The education of our children is a crucial public service, and it is right that the way such a service is provided takes full account of the public's wishes. Mostly this happens through the normal democratic processes of central and local government, but schools are so much a part of their community that a more local layer of control and accountability is called for, and that is the purpose of the governing body.

A very important point is that the key strategic decisions about what is done are taken by lay people acting on the public's behalf. How it is done is the province of the school's expert professional staff, who advise on those decisions and carry them out. 

Governors represent and are the legitimate voice of the community served by the school, especially the families who use it but also the wider public who pay for it. The head teacher is accountable to the governors, and the governors are in turn accountable to the public and the government. They are regarded by Ofsted as part of the school leadership, and their performance is inspected as such. 

What do governors do?

The governing body has three core functions, set out in the law. They are:

  •          making sure that the vision, ethos, and strategic values of the school are clear
  •          holding the head teacher to account for the school's educational performance
  •          overseeing the financial performance of the school and making sure its money is well spent.

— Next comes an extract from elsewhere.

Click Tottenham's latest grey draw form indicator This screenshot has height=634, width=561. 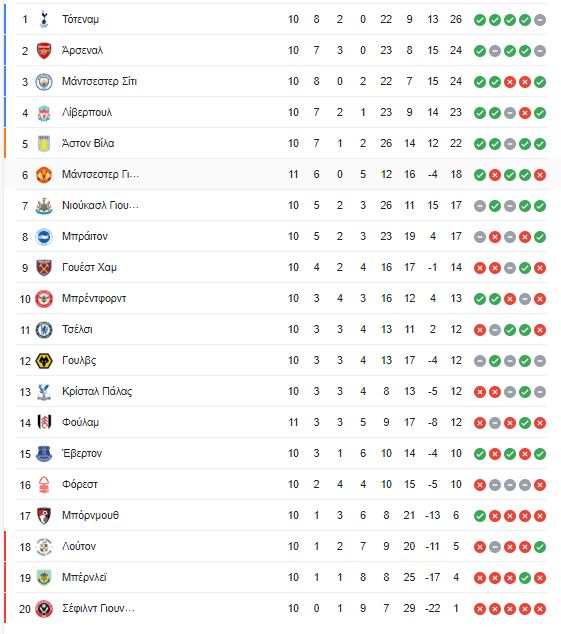point(540,20)
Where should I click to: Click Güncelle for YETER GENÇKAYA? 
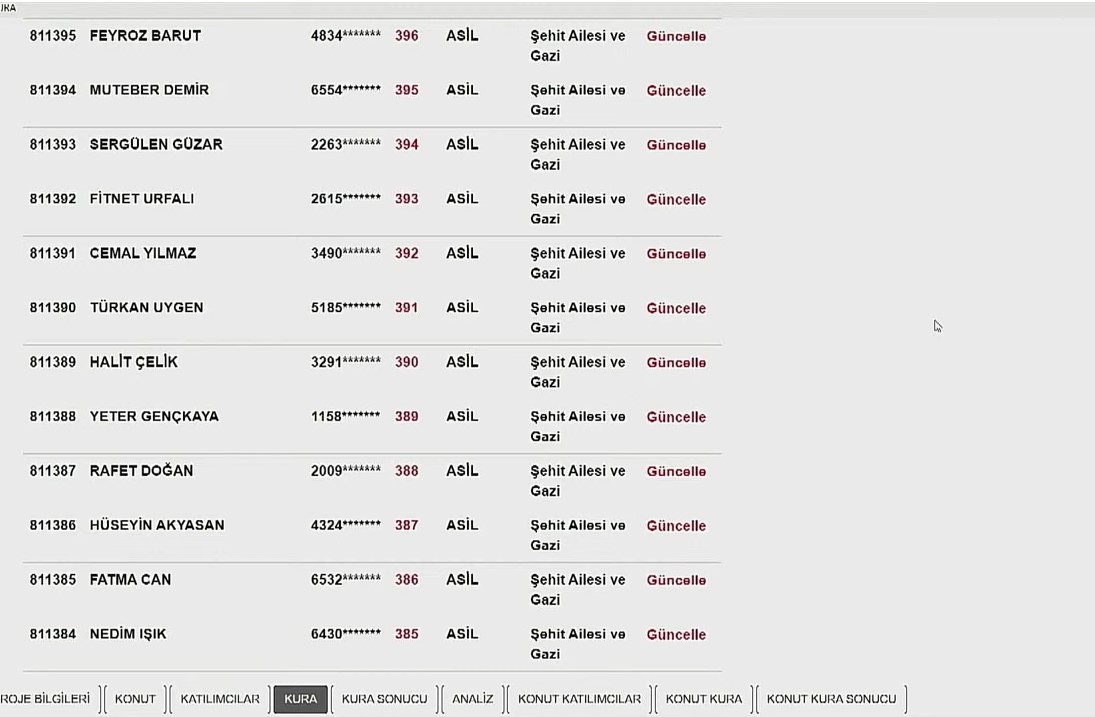click(676, 418)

At a more detailed level the governors work with the Woodside leadership to make plans for the school's future, and put policies and procedures in place to make sure that what is in those plans actually happens. Among other things they set budgets, ensure that a broad and balanced curriculum is taught, appoint the headteacher and deputy head teacher, agree a staffing structure, and monitor the management of the premises.

Two especially important responsibilities are:

  • to make sure that the children are safe and that their health and welfare are protected
  • to monitor the school's educational performance, in terms of both academic achievement and equipping the children broadly to lead fulfilling lives, and to constantly seek high and improving standards.

In order to carry out these tasks governors have to learn a lot about Woodside and be able to understand the numerical and other information they are given. They use that knowledge in dialogue with the head teacher and staff, supporting and challenging them, but strictly not interfering with the day-to-day management of the school. This way of working means that it is vital to build and maintain an open and trusting relationship between governors and the head teacher and staff.